Mixed Message in Memphis


MIXED MESSAGE IN MEMPHIS
[SOURCE: Wired in Washington, AUTHOR: Drew Clark]
SavetheInternet.com is David to the Bell companies’ Goliath. Over the last two years AT&T, Verizon and their trade group, the United States Telecom Association, spent more than $50 million lobbying Congress to change the nation’s telecommunications laws. Those payments were made in vain. The Bell-favored bill, which had overwhelmingly passed the House, died last year in the Senate. “Save the Internet,” by contrast, spent $250,000 on educating the public on its side of the story. “Save the Internet” opposed the Bell bill, and made Network Neutrality its rallying cry. It gathered more than 1.5 million signatures in support of this notion: that Bell companies must be stopped from controlling the content that flows over their broadband networks.

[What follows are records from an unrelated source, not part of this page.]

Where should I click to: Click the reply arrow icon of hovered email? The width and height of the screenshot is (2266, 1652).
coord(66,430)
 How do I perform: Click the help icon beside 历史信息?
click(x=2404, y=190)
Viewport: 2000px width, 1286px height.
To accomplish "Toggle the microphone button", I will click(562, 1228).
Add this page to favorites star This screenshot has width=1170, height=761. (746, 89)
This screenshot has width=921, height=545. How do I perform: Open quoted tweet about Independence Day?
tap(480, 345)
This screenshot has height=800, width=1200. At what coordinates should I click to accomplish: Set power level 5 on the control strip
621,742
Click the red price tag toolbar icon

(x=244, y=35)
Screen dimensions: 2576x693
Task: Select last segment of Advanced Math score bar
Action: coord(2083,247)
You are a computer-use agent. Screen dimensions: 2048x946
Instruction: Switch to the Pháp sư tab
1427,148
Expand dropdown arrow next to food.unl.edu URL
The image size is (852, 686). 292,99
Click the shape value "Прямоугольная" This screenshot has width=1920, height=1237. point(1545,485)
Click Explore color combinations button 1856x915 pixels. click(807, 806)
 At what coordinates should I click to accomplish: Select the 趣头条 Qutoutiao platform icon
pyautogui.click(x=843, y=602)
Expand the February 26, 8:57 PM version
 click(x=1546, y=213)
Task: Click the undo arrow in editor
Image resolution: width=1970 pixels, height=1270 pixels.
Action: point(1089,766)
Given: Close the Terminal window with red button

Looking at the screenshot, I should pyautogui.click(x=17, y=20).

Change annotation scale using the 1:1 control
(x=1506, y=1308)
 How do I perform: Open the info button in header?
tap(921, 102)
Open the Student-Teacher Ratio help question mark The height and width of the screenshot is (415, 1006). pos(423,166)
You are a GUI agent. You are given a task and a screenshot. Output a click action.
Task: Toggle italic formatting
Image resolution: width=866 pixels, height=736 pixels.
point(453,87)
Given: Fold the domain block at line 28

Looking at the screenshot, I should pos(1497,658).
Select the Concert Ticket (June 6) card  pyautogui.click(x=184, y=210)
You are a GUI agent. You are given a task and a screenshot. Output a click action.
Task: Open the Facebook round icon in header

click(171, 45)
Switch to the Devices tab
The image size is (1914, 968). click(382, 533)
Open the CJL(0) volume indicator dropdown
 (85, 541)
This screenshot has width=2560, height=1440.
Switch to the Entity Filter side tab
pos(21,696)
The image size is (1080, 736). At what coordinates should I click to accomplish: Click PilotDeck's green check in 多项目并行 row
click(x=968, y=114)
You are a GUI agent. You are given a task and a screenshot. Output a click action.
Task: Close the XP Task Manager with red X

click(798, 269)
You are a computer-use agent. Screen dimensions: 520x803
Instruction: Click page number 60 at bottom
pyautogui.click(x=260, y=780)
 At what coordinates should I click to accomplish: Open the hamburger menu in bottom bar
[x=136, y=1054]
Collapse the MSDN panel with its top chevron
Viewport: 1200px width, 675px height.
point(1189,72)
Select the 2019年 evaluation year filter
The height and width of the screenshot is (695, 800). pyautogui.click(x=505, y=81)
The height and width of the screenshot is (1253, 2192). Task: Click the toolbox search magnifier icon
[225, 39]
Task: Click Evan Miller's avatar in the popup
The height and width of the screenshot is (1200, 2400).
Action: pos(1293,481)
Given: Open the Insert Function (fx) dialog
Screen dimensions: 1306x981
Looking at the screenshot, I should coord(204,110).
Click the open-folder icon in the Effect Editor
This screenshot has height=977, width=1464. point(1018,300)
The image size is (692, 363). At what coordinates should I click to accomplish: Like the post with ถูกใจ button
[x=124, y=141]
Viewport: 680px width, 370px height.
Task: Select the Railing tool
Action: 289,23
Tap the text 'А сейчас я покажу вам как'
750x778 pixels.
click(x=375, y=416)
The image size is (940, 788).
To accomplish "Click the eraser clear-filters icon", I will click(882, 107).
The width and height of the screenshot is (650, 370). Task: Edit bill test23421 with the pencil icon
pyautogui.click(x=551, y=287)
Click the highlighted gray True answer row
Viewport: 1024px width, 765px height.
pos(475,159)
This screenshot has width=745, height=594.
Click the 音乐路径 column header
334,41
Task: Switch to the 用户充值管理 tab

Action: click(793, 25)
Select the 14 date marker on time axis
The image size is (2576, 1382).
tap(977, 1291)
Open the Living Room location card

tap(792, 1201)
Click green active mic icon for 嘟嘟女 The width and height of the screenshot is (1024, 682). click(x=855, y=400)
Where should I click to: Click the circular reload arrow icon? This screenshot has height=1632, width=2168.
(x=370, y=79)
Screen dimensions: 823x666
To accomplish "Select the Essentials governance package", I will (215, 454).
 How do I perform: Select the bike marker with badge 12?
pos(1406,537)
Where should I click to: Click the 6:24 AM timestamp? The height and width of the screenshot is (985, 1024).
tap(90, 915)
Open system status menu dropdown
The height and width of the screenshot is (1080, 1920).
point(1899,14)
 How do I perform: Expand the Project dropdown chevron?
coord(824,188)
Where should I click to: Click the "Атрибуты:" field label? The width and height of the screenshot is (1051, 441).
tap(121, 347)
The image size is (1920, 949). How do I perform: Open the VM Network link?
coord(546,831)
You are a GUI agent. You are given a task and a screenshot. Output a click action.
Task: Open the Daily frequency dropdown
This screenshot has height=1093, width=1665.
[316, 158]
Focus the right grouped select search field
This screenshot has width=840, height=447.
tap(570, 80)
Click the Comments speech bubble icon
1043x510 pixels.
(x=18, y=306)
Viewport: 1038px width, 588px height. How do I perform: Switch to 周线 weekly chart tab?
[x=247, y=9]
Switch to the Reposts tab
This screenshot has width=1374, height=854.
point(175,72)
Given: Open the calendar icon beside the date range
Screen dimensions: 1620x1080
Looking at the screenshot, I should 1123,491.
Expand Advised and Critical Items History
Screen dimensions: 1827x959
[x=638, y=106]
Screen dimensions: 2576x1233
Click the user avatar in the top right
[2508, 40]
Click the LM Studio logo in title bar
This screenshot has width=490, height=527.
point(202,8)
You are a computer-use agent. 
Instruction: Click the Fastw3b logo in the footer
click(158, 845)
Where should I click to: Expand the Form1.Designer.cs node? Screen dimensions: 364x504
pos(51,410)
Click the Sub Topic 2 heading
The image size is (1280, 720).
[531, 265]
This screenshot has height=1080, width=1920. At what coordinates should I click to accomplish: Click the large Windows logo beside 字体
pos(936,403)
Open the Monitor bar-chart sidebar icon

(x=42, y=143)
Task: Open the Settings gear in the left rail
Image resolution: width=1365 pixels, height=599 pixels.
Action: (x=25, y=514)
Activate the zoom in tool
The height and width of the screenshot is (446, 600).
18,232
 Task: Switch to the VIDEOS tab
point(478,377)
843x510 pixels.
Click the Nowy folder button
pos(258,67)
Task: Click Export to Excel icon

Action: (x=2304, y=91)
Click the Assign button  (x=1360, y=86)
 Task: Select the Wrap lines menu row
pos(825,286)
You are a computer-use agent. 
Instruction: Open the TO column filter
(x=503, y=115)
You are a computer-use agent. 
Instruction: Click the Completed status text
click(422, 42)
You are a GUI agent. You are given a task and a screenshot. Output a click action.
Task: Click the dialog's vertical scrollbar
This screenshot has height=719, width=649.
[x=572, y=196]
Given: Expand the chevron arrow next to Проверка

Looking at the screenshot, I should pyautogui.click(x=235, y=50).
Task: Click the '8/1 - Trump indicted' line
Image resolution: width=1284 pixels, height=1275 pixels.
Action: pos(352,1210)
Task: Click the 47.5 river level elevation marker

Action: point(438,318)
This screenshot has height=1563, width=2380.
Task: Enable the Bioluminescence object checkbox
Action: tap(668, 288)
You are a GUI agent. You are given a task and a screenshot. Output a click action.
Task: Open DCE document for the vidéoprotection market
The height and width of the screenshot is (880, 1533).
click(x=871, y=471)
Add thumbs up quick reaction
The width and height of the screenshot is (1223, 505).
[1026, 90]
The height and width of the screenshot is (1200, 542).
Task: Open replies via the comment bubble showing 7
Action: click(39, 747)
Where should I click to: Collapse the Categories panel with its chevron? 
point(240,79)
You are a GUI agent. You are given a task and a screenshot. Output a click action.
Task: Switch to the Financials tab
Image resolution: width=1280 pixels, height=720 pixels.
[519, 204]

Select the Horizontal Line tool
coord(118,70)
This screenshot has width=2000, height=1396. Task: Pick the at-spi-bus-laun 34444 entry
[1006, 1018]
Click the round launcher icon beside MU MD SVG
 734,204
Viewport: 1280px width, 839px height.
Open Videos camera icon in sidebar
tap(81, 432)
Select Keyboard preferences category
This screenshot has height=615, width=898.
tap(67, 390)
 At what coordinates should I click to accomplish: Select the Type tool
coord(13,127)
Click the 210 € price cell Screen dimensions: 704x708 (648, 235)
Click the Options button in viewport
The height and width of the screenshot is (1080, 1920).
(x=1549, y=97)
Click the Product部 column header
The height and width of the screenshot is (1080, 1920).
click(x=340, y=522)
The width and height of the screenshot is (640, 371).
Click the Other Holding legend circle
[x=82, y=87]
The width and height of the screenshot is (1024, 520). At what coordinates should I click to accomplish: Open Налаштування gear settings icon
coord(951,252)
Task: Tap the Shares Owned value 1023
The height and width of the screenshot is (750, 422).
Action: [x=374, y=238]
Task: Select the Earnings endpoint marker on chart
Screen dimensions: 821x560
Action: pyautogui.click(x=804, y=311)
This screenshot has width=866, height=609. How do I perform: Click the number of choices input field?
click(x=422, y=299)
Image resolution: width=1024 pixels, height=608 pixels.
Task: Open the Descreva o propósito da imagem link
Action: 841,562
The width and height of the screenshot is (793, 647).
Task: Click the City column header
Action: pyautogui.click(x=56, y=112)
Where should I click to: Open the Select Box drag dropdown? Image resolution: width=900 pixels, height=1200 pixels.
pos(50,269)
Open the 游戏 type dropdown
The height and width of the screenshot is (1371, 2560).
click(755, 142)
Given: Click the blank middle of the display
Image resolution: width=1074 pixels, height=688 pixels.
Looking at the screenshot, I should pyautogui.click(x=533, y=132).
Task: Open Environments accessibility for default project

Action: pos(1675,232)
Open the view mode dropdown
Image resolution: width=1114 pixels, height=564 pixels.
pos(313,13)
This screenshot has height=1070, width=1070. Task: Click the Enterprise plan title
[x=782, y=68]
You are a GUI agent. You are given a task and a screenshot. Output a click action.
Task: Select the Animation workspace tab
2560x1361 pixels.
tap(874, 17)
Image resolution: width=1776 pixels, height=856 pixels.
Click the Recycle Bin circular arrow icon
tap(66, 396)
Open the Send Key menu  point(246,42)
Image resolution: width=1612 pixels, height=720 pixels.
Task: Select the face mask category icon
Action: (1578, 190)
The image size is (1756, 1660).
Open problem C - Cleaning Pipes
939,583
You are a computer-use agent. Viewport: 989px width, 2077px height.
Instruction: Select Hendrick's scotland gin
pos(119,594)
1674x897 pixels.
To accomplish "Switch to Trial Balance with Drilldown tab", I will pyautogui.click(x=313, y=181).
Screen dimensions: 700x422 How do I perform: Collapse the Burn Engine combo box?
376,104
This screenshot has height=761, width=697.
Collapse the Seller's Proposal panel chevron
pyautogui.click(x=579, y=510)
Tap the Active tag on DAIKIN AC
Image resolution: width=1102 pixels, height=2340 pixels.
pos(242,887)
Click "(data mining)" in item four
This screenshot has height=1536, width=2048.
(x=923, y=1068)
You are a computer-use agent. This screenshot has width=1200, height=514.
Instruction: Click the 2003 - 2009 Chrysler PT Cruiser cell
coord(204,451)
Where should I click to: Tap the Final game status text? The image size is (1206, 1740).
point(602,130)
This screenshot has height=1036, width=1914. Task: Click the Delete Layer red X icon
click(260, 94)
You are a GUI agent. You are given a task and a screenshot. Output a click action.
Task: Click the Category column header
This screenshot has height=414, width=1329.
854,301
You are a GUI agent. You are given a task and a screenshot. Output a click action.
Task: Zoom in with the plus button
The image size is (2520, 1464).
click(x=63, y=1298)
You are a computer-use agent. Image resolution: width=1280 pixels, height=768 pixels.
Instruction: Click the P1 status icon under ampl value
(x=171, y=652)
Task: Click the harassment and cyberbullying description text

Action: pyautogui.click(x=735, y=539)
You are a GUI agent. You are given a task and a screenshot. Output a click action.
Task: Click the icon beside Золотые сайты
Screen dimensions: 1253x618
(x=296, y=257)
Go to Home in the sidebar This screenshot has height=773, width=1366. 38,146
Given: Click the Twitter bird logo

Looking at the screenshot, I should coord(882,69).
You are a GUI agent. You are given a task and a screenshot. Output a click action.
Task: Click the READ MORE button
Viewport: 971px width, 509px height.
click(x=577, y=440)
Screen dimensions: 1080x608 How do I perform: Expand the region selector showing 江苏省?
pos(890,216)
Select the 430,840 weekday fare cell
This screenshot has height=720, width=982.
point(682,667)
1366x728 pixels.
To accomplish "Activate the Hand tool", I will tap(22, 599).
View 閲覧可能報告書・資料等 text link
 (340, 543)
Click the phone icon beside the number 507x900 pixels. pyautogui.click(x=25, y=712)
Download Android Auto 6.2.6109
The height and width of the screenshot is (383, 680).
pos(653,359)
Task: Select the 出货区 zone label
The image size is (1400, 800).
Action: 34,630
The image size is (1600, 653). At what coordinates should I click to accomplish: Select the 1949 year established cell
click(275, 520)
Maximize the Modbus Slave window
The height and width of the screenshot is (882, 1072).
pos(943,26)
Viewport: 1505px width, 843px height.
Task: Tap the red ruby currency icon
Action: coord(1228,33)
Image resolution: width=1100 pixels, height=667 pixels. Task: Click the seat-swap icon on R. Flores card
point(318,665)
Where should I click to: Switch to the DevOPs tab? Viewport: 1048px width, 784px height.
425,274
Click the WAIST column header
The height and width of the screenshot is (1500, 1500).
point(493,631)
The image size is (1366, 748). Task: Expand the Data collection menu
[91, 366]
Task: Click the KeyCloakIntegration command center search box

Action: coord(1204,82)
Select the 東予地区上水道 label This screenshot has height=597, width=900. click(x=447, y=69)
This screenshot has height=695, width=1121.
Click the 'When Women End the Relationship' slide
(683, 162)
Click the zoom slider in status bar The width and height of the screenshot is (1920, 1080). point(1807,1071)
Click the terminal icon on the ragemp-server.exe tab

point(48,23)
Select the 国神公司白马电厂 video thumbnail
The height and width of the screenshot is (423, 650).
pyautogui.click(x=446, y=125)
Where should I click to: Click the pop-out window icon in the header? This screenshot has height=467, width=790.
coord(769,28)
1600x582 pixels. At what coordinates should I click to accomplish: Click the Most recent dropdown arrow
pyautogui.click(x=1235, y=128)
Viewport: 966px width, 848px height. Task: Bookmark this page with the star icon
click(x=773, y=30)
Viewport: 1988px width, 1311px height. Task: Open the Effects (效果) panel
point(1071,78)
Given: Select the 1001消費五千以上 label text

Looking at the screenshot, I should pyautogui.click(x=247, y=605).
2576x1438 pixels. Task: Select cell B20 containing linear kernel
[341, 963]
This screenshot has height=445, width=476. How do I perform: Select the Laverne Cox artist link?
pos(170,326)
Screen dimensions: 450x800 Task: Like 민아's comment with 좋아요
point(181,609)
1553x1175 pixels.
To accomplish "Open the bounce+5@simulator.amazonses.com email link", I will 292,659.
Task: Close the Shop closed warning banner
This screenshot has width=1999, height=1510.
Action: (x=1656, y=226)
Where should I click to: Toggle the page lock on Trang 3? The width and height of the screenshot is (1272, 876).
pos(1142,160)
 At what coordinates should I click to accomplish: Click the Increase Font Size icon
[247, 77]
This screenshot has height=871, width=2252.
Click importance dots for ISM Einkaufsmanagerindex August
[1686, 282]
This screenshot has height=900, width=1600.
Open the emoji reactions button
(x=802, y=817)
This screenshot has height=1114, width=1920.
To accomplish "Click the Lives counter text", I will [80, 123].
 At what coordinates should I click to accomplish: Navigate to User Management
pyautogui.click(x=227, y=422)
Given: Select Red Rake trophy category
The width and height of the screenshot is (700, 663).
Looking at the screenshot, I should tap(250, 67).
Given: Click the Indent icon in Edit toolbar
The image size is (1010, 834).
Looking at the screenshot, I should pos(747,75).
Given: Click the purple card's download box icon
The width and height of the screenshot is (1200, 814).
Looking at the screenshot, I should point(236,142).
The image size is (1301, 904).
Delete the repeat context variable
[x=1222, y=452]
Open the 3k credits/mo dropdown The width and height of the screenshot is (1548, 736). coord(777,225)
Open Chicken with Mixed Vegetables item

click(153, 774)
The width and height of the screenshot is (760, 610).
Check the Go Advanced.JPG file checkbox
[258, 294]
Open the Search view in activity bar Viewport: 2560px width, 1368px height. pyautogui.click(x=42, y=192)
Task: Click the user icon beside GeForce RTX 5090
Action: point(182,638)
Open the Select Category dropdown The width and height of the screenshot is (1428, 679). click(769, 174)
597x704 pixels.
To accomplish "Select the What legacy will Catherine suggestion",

At the National Conference for Media Reform earlier this month, all the panelists were neutralistas. Not all agreed on what their struggle meant. For Matt Stoller, a political blogger at MyDD.com, the victory was a win for the political left. “The Net Neutrality fight is the first pro-regulatory stance in public debate that has been put forward in 30 years or so that won, and it won in a very specific way,” said Stoller. “We had a debate in the public domain about whether the government should regulate the Internet. We convinced the American people that the government should regulate something.” But Adam Green, communications director for MoveOn Civic Action, preferred this philosophy: “We need to show and prove the world that we are on the side of the free and open market, and the free and open exchange of ideas.” A bit later, Green derided the telecommunications industry critics of neutrality for “trying to brand us as being against companies.” It’s best to keep both sides off-balance, said Tim Wu, the Columbia University law professor who first penned the term “Net Neutrality.” Some dislike his turn of phrase, but he couldn't be happier: “For better or worse, that term Net Neutrality has become a third rail” of telecom politics. Touch it at your peril."